Metabolic Changes upon Inhibition of the Lysine-Specific-Demethylase-1 (LSD1) in Hepatocellular Carcinoma

 

Hepatocellular carcinoma (HCC) represents the final stage of a wide variety of hepatic disorders. Numerous hepatitis B infections worldwide and a rising number of non-alcoholic-fat-liver-diseases in industrialized countries make HCC a global health issue. Nevertheless, systemic therapy options are still lacking and to ensure suitable treatment the development of new drugs is essential. Current research indicates that epigenetic alterations play an important role in the most malignant entities and might be targets for novel therapeutical options. The epigenetic modifier LSD1 was shown to be overexpressed in many cancer types, including HCC. LSD1 demethylates histone 3 at lysine 4 and 9 (H3K4/9) and causes either transcriptional repression or activation, respectively. In the present study the impact of the novel LSD1 inhibitor HCI-2509 was tested on HCC cells.

Gene expression profiling using ultra-deep RNA-sequencing revealed that in different HCC cell lines not only mediators of the cell cycle but also the expression of metabolism associated genes was strongly affected in response to pharmacological LSD1 inhibition. Expression alterations were observed in three major metabolic pathways: the glycolysis, the citric acid cycle and the mitochondrial electron transport chain. Importantly, the data indicated a consistent and highly pronounced decrease of transcripts encoding various subunits of the mitochondrial respiratory chain complex I. Comparative fluorescence microscopy of LSD1 inhibited versus non-treated cells revealed changes in regard to the mitochondrial morphology and their distribution in the cytosol. Flow cytometry based quantification proved a decrease of the mitochondrial membrane potential in response to inhibition of the demethylase by HCI-2509, indicating mitochondrial dysfunction. In order to get a more detailed depiction of the respiratory situation upon LSD1 inhibition a metabolic analysis was conducted in various LSD1 inhibited HCC cells, confirming the dysfunction of mitochondrial oxidative phosphorylation processes. The cell lines showed a reduced baseline in the oxygen consumption rate, as well as a lower ATP production and respiratory capacity after HCI-2509 treatment.
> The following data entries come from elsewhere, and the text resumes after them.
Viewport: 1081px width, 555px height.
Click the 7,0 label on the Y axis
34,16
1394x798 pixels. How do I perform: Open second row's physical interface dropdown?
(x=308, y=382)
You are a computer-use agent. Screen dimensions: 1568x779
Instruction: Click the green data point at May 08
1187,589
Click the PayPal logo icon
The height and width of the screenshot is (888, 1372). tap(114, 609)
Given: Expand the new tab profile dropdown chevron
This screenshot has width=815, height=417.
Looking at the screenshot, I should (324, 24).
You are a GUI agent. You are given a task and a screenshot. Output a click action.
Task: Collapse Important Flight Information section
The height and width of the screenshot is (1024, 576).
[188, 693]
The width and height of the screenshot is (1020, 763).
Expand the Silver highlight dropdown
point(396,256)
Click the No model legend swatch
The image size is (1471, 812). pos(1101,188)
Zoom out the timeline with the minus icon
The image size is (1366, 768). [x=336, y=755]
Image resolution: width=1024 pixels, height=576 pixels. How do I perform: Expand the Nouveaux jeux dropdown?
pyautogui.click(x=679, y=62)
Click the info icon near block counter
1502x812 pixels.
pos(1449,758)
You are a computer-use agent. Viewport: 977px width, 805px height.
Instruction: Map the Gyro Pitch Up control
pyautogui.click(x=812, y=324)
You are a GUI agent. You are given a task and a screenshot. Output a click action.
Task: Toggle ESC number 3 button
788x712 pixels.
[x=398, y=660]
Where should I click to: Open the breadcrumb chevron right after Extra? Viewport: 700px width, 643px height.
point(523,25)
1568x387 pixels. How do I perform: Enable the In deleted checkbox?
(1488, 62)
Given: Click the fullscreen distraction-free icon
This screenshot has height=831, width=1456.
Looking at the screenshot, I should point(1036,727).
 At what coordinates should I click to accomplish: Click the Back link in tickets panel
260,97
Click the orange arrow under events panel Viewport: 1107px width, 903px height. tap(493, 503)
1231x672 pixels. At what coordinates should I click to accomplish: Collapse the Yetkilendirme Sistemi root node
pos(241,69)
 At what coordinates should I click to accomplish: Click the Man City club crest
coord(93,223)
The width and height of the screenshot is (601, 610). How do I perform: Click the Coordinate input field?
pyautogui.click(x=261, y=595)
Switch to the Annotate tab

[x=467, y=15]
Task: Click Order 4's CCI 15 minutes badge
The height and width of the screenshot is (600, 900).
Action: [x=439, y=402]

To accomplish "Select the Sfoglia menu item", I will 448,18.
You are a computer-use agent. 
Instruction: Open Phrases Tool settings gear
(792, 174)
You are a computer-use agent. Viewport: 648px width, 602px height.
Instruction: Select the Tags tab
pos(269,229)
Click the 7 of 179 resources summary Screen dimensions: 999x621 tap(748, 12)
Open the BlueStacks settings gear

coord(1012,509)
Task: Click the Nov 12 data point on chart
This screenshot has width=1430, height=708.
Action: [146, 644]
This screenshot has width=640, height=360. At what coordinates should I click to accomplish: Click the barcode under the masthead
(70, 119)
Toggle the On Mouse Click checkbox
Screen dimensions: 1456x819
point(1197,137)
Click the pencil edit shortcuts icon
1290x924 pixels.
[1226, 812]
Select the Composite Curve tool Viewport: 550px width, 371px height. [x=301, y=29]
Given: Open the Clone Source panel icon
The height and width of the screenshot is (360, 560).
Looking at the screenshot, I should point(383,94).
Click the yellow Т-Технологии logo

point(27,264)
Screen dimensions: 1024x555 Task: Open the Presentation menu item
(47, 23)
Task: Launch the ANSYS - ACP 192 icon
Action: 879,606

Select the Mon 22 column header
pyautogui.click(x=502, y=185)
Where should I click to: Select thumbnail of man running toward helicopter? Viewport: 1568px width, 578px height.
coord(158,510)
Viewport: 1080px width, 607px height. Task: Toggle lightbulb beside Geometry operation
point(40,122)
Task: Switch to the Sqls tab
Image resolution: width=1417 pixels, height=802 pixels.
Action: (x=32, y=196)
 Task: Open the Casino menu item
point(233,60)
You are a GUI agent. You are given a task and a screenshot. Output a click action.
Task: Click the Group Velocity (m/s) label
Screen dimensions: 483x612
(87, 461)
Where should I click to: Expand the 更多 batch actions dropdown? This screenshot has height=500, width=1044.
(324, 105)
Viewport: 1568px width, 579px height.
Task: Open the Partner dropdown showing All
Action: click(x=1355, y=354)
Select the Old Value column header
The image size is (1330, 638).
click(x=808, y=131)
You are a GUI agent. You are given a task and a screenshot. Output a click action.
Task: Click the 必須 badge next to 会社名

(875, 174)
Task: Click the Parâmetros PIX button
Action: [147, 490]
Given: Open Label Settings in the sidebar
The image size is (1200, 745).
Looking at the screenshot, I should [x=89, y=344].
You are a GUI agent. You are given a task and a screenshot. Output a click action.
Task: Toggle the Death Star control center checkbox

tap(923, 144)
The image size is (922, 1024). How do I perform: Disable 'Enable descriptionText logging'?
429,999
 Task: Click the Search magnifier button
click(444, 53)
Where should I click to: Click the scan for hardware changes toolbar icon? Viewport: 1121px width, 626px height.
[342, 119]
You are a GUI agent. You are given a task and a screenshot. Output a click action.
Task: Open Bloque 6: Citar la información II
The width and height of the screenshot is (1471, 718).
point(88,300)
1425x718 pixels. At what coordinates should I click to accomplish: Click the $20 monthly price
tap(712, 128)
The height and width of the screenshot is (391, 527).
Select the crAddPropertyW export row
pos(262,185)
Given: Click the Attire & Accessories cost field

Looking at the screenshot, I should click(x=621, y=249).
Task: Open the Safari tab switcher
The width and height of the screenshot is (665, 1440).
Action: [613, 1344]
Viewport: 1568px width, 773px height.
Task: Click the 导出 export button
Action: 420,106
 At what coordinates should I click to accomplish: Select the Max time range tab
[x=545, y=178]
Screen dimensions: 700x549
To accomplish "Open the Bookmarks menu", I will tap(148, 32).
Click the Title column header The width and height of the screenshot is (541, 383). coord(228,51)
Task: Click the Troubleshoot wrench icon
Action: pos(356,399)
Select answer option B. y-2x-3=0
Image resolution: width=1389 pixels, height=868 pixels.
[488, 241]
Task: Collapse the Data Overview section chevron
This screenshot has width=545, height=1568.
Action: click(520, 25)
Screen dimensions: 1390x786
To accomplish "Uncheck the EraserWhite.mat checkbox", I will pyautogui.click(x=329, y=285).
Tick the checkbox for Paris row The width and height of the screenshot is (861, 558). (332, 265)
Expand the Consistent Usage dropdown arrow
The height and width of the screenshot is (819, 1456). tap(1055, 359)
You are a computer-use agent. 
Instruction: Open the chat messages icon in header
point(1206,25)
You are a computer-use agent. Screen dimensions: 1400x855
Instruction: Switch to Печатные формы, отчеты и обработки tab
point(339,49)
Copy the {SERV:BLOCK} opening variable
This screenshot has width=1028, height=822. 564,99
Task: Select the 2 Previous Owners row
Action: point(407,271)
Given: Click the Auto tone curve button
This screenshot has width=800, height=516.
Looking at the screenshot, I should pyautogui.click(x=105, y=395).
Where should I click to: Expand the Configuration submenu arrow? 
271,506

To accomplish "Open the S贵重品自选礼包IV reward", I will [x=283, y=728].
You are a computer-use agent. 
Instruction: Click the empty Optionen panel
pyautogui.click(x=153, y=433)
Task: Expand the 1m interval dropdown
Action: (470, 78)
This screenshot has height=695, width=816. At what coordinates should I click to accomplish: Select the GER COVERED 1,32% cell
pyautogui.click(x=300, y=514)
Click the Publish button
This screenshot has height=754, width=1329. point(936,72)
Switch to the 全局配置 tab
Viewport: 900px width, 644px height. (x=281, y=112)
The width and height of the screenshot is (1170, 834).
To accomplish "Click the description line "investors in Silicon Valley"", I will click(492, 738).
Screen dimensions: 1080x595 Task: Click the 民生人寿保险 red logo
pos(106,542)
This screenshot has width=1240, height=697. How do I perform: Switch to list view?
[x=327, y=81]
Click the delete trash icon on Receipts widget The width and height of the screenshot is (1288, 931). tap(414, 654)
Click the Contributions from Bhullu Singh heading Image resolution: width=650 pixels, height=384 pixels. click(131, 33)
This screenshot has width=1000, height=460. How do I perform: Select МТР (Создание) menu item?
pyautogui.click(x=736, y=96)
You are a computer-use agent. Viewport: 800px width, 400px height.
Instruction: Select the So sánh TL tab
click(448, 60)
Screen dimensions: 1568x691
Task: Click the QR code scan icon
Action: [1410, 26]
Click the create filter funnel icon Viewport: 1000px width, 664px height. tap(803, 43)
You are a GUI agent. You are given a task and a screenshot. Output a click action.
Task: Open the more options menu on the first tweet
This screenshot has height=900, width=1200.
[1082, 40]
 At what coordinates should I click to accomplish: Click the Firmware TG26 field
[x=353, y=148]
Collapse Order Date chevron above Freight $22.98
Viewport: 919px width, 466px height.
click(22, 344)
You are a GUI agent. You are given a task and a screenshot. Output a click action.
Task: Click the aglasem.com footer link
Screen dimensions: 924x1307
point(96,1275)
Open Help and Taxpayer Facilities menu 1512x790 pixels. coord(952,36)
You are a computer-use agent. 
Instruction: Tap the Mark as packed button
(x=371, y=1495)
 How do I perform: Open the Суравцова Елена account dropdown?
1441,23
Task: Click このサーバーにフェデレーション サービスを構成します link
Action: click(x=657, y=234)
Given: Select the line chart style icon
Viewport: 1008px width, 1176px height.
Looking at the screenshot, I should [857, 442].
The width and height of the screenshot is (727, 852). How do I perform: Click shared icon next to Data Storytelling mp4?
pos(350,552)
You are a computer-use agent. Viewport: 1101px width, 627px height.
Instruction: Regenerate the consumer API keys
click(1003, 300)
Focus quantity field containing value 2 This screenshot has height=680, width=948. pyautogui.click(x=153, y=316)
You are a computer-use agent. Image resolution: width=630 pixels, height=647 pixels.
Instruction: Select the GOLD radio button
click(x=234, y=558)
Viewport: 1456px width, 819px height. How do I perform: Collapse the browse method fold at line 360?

Thus, our findings show that LSD1 inhibition leads to an impaired cellular respiration and ATP depletion caused by a dysregulation of the electron transport chain complex I. Hence, the cancer cell metabolism is influenced in a disadvantageous way and the malignant cell is not able to serve its energetic demands, necessary for rapid cell proliferation and invasion. Altogether this data emphasizes the value of HCI-2509 as a novel antineoplastic therapeutic agent, affecting HCC cell proliferation not only by cell cycle interruption, but also by energetic restriction.